Exercise directions - Please copy the lines below word for word, beginning with the line that contains "The width and height of the screenshot is (1511, 743)." and continuing through the last line. Omit the pictures from your copy.

Data for locating words and elements
#####
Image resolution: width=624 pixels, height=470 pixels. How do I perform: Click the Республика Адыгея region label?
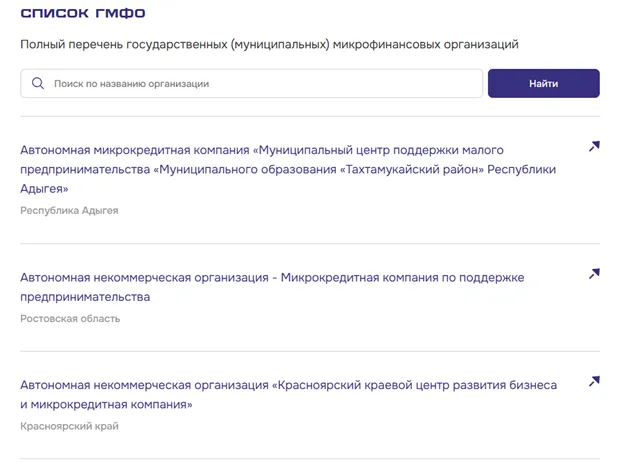(69, 211)
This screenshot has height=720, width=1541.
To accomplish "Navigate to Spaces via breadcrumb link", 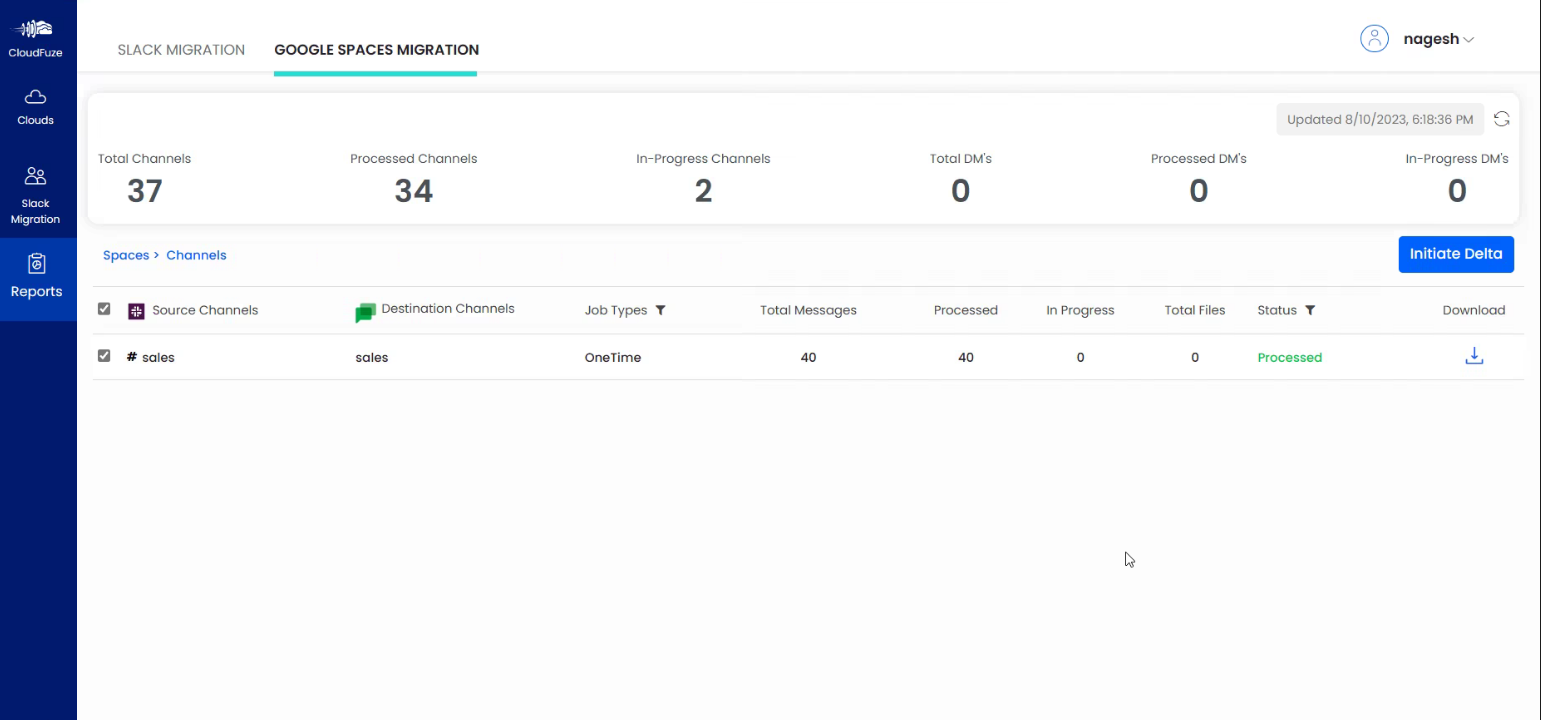I will 126,255.
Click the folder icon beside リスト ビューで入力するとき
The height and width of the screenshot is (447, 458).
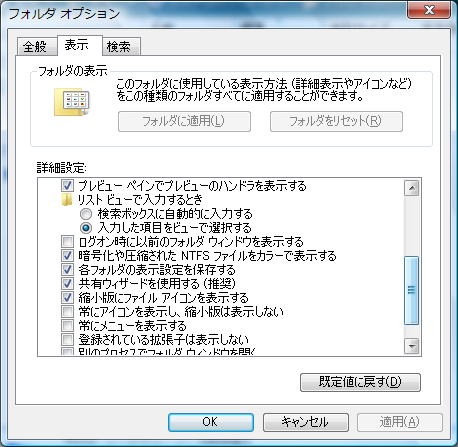[67, 200]
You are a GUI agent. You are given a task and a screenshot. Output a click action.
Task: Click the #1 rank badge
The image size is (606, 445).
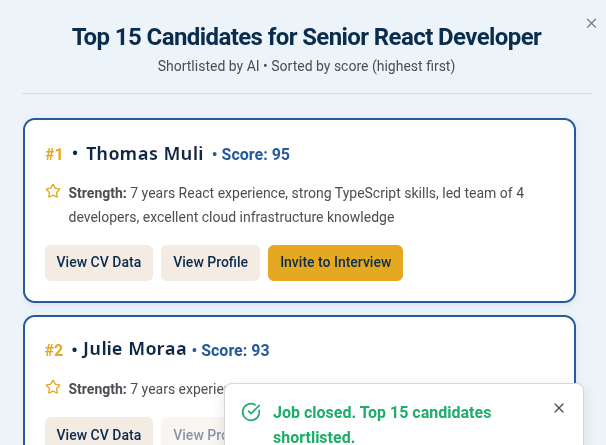click(x=54, y=155)
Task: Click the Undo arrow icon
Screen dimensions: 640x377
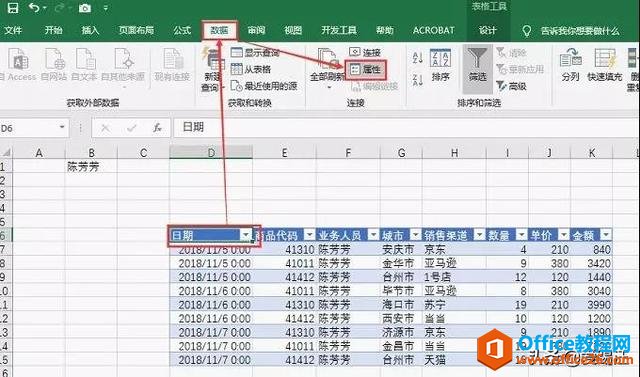Action: (x=35, y=8)
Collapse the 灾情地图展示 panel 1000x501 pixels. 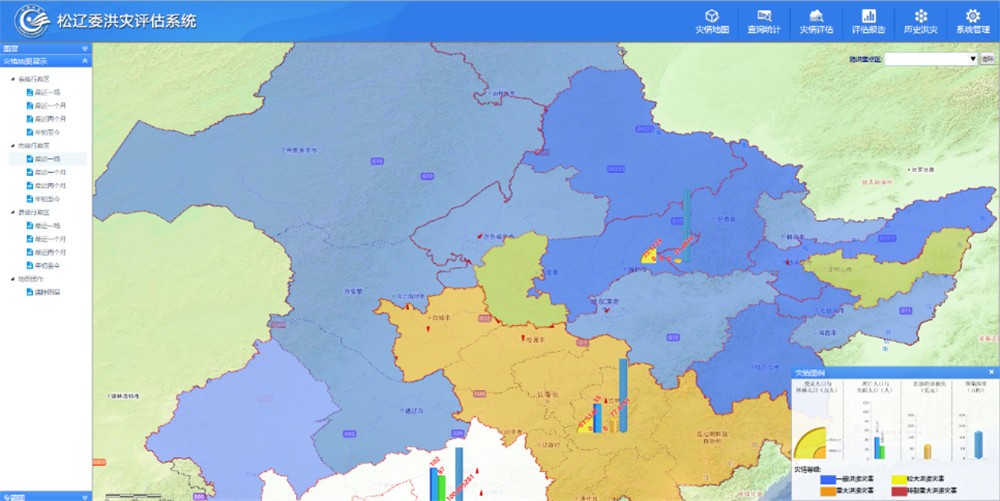tap(85, 61)
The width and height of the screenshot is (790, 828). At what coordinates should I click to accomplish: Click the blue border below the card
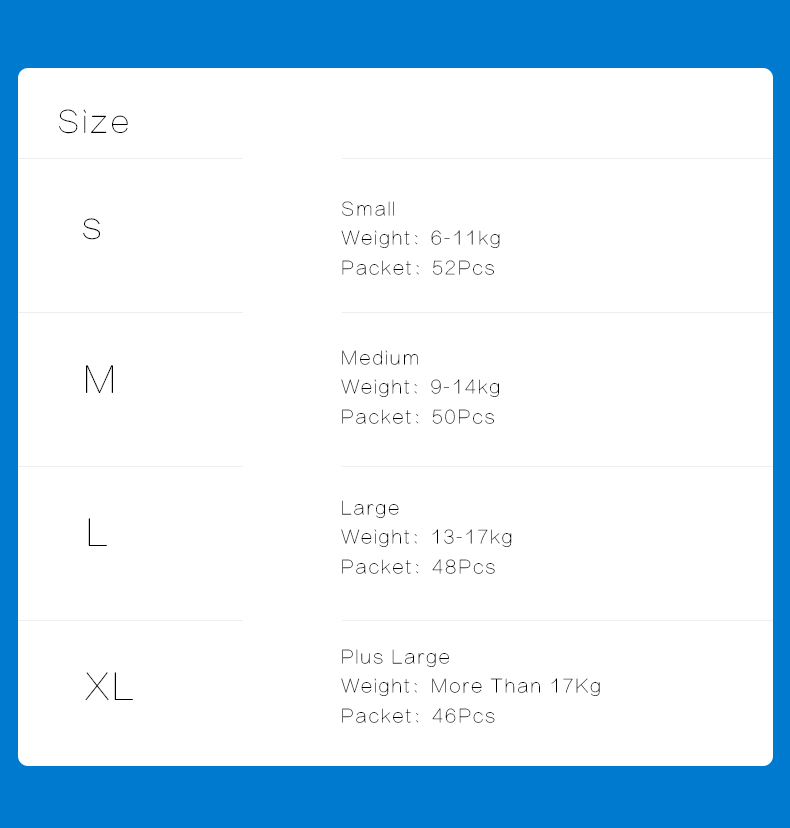pyautogui.click(x=395, y=797)
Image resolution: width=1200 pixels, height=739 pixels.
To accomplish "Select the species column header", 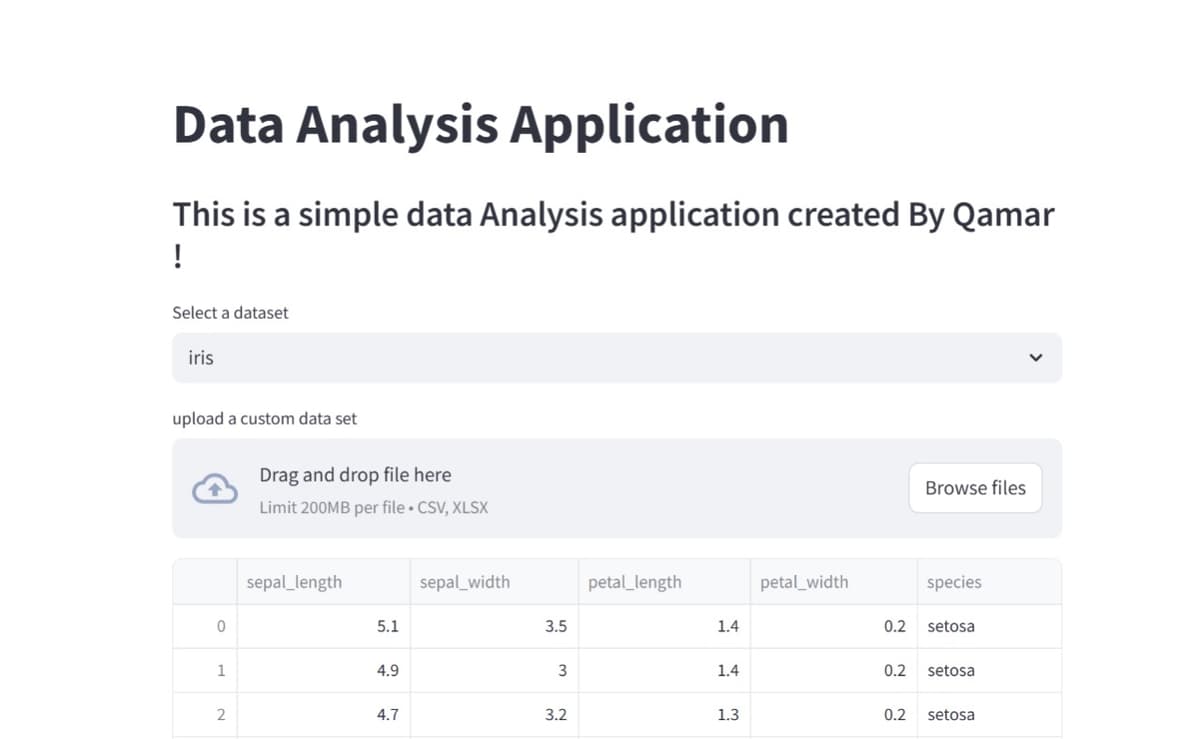I will point(953,581).
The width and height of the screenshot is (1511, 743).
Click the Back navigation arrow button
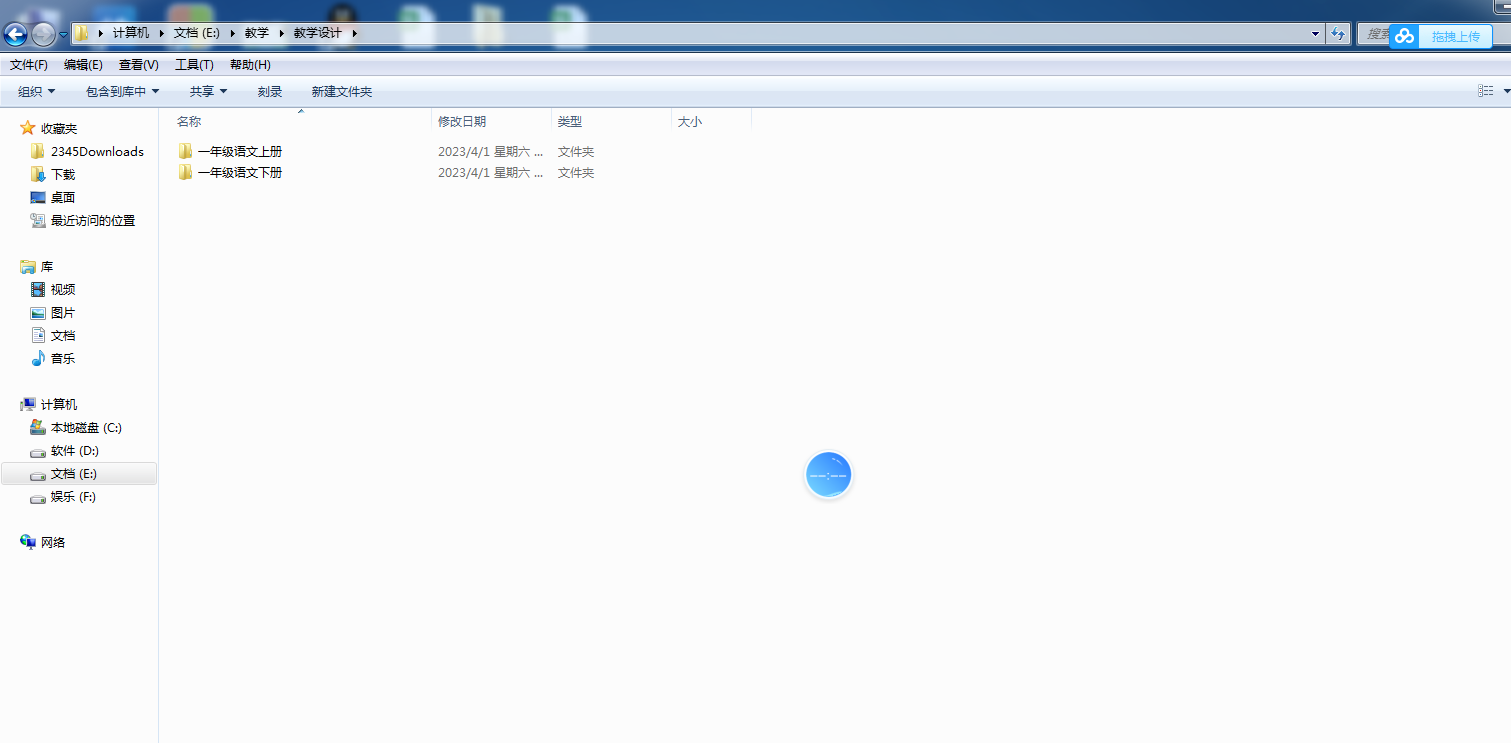click(16, 35)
#####
Full solution -
The width and height of the screenshot is (1511, 743).
Click the Back navigation arrow button
click(16, 35)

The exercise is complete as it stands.